**Challenge:**
Please set out all the rows below as a numbered list, leaving out any blank lines.

(Data entries)
§ §

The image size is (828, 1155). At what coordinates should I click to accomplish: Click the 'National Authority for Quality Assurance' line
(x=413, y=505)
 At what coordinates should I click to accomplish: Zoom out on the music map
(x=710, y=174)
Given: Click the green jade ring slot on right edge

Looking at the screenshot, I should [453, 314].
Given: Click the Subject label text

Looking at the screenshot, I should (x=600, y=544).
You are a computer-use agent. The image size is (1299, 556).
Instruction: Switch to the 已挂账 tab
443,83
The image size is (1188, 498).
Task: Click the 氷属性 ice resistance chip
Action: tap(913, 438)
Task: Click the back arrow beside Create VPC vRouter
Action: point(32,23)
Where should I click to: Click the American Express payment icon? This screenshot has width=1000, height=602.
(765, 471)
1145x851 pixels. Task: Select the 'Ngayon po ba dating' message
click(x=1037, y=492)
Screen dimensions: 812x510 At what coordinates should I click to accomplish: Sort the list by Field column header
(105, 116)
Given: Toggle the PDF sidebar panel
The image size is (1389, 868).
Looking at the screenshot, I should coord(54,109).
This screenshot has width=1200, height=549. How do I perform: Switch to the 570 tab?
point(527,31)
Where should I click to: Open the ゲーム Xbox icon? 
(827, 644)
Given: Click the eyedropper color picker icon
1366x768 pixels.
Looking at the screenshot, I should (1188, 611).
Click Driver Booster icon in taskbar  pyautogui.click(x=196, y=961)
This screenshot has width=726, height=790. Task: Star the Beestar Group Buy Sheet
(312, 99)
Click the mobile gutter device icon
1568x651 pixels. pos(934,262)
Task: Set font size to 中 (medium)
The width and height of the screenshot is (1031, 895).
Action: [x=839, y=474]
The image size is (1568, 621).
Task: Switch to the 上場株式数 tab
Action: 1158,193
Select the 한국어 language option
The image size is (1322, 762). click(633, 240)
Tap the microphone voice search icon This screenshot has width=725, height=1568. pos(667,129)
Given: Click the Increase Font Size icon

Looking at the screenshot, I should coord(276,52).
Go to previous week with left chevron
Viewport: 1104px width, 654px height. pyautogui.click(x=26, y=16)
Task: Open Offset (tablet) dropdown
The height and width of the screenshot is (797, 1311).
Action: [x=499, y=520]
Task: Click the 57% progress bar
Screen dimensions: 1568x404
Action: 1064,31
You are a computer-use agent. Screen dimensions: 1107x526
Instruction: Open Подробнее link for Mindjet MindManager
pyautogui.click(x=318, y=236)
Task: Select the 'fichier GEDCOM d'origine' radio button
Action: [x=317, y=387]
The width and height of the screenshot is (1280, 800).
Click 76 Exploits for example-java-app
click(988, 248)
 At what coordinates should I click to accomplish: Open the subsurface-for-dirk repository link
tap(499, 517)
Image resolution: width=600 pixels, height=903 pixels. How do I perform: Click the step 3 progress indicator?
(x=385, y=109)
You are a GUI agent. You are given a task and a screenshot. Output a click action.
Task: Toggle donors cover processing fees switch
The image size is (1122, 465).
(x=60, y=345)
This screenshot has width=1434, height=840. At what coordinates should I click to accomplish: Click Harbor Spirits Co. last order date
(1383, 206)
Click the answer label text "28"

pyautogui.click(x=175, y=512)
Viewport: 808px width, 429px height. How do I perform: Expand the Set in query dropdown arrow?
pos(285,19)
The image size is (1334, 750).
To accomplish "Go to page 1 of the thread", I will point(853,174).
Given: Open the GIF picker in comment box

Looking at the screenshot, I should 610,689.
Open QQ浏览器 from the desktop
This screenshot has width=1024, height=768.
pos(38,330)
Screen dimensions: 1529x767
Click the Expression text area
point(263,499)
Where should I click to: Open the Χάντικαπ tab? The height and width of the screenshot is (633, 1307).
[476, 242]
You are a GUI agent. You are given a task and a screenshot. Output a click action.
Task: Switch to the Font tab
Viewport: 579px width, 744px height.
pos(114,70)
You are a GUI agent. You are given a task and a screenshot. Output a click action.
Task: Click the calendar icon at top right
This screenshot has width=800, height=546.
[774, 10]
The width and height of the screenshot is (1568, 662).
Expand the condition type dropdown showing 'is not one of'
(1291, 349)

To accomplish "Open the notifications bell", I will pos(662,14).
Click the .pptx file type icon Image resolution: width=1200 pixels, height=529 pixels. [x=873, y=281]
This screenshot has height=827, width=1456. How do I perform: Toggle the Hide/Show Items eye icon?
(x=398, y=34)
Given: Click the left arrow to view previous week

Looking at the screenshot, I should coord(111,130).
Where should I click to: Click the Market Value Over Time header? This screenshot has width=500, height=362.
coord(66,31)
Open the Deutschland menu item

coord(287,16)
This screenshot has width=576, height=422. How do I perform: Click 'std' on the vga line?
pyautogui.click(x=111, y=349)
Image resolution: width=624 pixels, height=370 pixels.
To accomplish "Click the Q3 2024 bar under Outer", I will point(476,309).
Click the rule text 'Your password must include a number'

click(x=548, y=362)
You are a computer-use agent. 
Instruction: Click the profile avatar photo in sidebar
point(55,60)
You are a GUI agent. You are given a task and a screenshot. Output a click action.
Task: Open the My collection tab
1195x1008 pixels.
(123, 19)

§ §

**Result of the exercise:**
1. The image size is (828, 1155). At what coordinates should I click to accomplish: Click the 'National Authority for Quality Assurance' line
2. (x=413, y=505)
3.  At what coordinates should I click to accomplish: Zoom out on the music map
4. (x=710, y=174)
5. Given: Click the green jade ring slot on right edge
6. Looking at the screenshot, I should [453, 314].
7. Given: Click the Subject label text
8. Looking at the screenshot, I should (x=600, y=544).
9. You are a computer-use agent. The image size is (1299, 556).
10. Instruction: Switch to the 已挂账 tab
11. 443,83
12. The image size is (1188, 498).
13. Task: Click the 氷属性 ice resistance chip
14. Action: tap(913, 438)
15. Task: Click the back arrow beside Create VPC vRouter
16. Action: point(32,23)
17. Where should I click to: Click the American Express payment icon? This screenshot has width=1000, height=602.
18. (765, 471)
19. 1145x851 pixels. Task: Select the 'Ngayon po ba dating' message
20. click(x=1037, y=492)
21. Screen dimensions: 812x510 At what coordinates should I click to accomplish: Sort the list by Field column header
22. (105, 116)
23. Given: Toggle the PDF sidebar panel
24. The image size is (1389, 868).
25. Looking at the screenshot, I should coord(54,109).
26. This screenshot has width=1200, height=549. How do I perform: Switch to the 570 tab?
27. point(527,31)
28. Where should I click to: Open the ゲーム Xbox icon? 
29. (827, 644)
30. Given: Click the eyedropper color picker icon
31. 1366x768 pixels.
32. Looking at the screenshot, I should (1188, 611).
33. Click Driver Booster icon in taskbar  pyautogui.click(x=196, y=961)
34. This screenshot has width=726, height=790. Task: Star the Beestar Group Buy Sheet
35. (312, 99)
36. Click the mobile gutter device icon
37. 1568x651 pixels. pos(934,262)
38. Task: Set font size to 中 (medium)
39. The width and height of the screenshot is (1031, 895).
40. Action: [x=839, y=474]
41. The image size is (1568, 621).
42. Task: Switch to the 上場株式数 tab
43. Action: 1158,193
44. Select the 한국어 language option
45. The image size is (1322, 762). click(633, 240)
46. Tap the microphone voice search icon This screenshot has width=725, height=1568. pos(667,129)
47. Given: Click the Increase Font Size icon
48. Looking at the screenshot, I should coord(276,52).
49. Go to previous week with left chevron
50. Viewport: 1104px width, 654px height. pyautogui.click(x=26, y=16)
51. Task: Open Offset (tablet) dropdown
52. The height and width of the screenshot is (797, 1311).
53. Action: [x=499, y=520]
54. Task: Click the 57% progress bar
55. Screen dimensions: 1568x404
56. Action: 1064,31
57. You are a computer-use agent. Screen dimensions: 1107x526
58. Instruction: Open Подробнее link for Mindjet MindManager
59. pyautogui.click(x=318, y=236)
60. Task: Select the 'fichier GEDCOM d'origine' radio button
61. Action: [x=317, y=387]
62. The width and height of the screenshot is (1280, 800).
63. Click 76 Exploits for example-java-app
64. click(988, 248)
65.  At what coordinates should I click to accomplish: Open the subsurface-for-dirk repository link
66. tap(499, 517)
67. Image resolution: width=600 pixels, height=903 pixels. How do I perform: Click the step 3 progress indicator?
68. (x=385, y=109)
69. You are a GUI agent. You are given a task and a screenshot. Output a click action.
70. Task: Toggle donors cover processing fees switch
71. The image size is (1122, 465).
72. (x=60, y=345)
73. This screenshot has width=1434, height=840. At what coordinates should I click to accomplish: Click Harbor Spirits Co. last order date
74. (1383, 206)
75. Click the answer label text "28"
76. pyautogui.click(x=175, y=512)
77. Viewport: 808px width, 429px height. How do I perform: Expand the Set in query dropdown arrow?
78. pos(285,19)
79. The image size is (1334, 750).
80. To accomplish "Go to page 1 of the thread", I will point(853,174).
81. Given: Open the GIF picker in comment box
82. Looking at the screenshot, I should 610,689.
83. Open QQ浏览器 from the desktop
84. This screenshot has width=1024, height=768.
85. pos(38,330)
86. Screen dimensions: 1529x767
87. Click the Expression text area
88. point(263,499)
89. Where should I click to: Open the Χάντικαπ tab? The height and width of the screenshot is (633, 1307).
90. [476, 242]
91. You are a GUI agent. You are given a task and a screenshot. Output a click action.
92. Task: Switch to the Font tab
93. Viewport: 579px width, 744px height.
94. pos(114,70)
95. You are a GUI agent. You are given a task and a screenshot. Output a click action.
96. Task: Click the calendar icon at top right
97. This screenshot has width=800, height=546.
98. [774, 10]
99. The width and height of the screenshot is (1568, 662).
100. Expand the condition type dropdown showing 'is not one of'
101. (1291, 349)
102. To accomplish "Open the notifications bell", I will pos(662,14).
103. Click the .pptx file type icon Image resolution: width=1200 pixels, height=529 pixels. [x=873, y=281]
104. This screenshot has height=827, width=1456. How do I perform: Toggle the Hide/Show Items eye icon?
105. (x=398, y=34)
106. Given: Click the left arrow to view previous week
107. Looking at the screenshot, I should coord(111,130).
108. Where should I click to: Click the Market Value Over Time header? This screenshot has width=500, height=362.
109. coord(66,31)
110. Open the Deutschland menu item
111. coord(287,16)
112. This screenshot has width=576, height=422. How do I perform: Click 'std' on the vga line?
113. pyautogui.click(x=111, y=349)
114. Image resolution: width=624 pixels, height=370 pixels.
115. To accomplish "Click the Q3 2024 bar under Outer", I will point(476,309).
116. Click the rule text 'Your password must include a number'
117. click(x=548, y=362)
118. You are a computer-use agent. 
119. Instruction: Click the profile avatar photo in sidebar
120. point(55,60)
121. You are a GUI agent. You are given a task and a screenshot. Output a click action.
122. Task: Open the My collection tab
123. 1195x1008 pixels.
124. (123, 19)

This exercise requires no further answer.